APRIL: My kids had nowhere to go, nowhere to be, no outlet. I found a job. They were angry at me because I'm leaving and they can't.
TURNER: School leaders and advocates say stories like these complicate the debate over when is it safe to reopen school buildings. Because closing schools has put many vulnerable kids at even greater risk, not just of falling behind academically but also of going hungry and experiencing trauma.
BARBARA DUFFIELD: There is nothing equitable about distance learning for children and youth who are homeless.
TURNER: Barbara Duffield runs a nonprofit called Schoolhouse Connection. And right now, with many schools still closed, she knows homeless students are hurting.
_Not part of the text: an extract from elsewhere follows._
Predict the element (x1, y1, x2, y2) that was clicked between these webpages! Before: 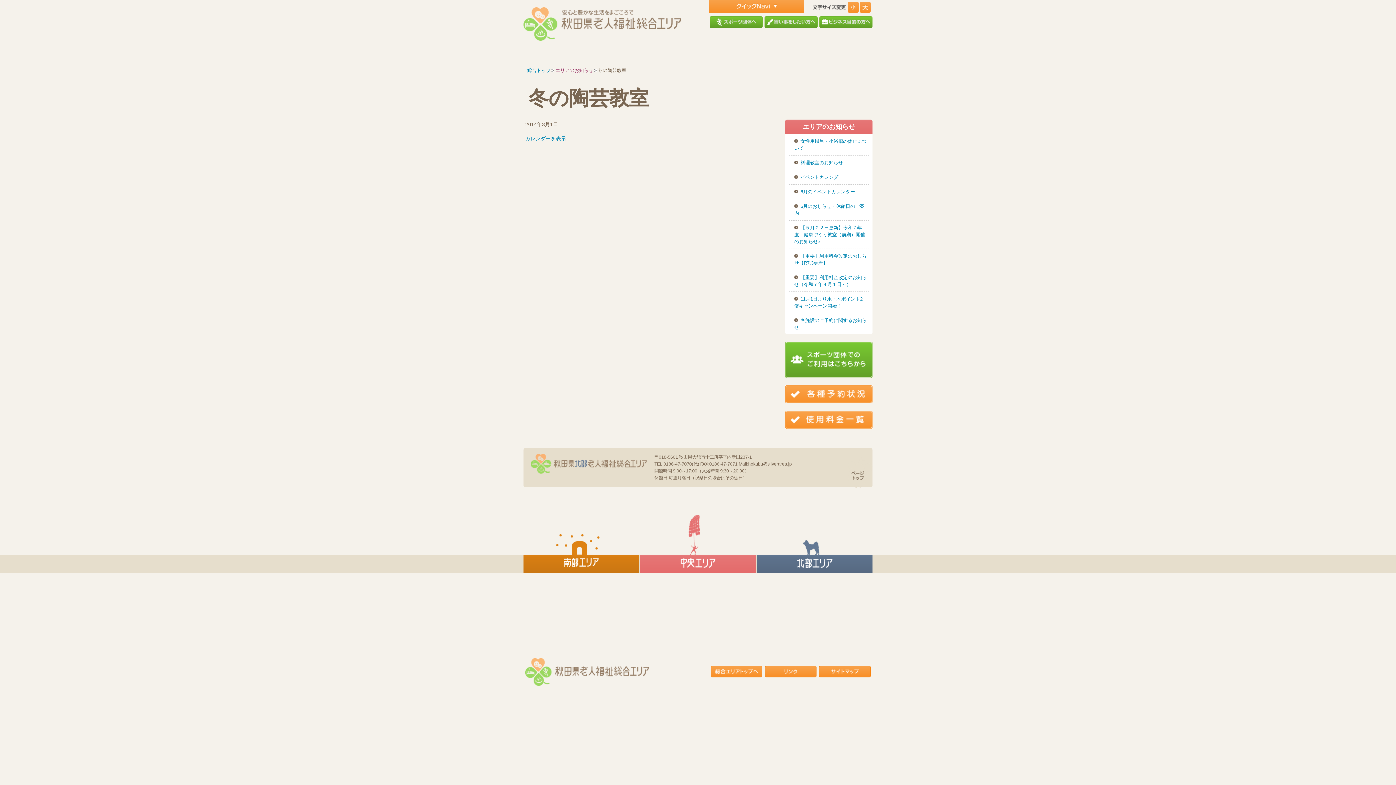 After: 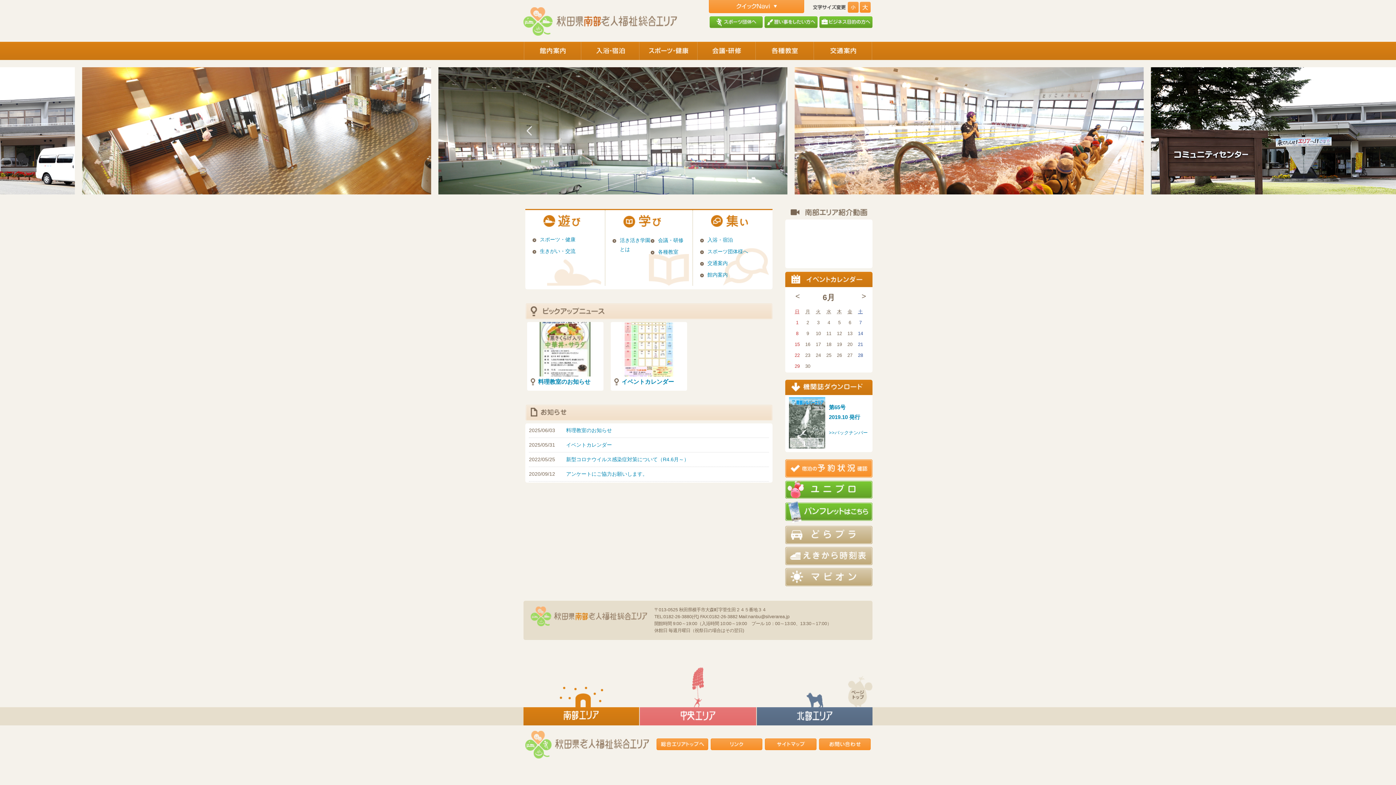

DUFFIELD: I do think we have to be mindful that the - (crying) sorry, I'm getting emotional. I will get myself together, just a second. The cost of keeping everyone safe is costing some children much more.
TURNER: Krestin Bahr runs a small district in Eatonville, Wash. And she remembers last spring, finding two students huddled in the cold beside her elementary school doors. They'd been sleeping in a car and needed to use the school's Wi-Fi.
KRESTIN BAHR: It just tore my heart. I thought, you know what? That just cannot happen in America (crying).
TURNER: Bahr says this was a turning point for her.
BAHR: I said, we are never closing our doors again. We cannot afford it for children. It's our moral obligation. It's the right thing to do.
TURNER: So this fall, as Bahr slowly reopened schools, she quickly welcomed back her most vulnerable kids, so they could stream their lessons and eat their school meals in the safety of the cafeteria. More and more school leaders are doing the same. In fact, in Vermont, Vanessa Shefer's kids have just started school, in person, part time, in their new district. And soon, she hopes, she can focus on getting her dream job as an EMT and use those mom powers to help others. Cory Turner, NPR News.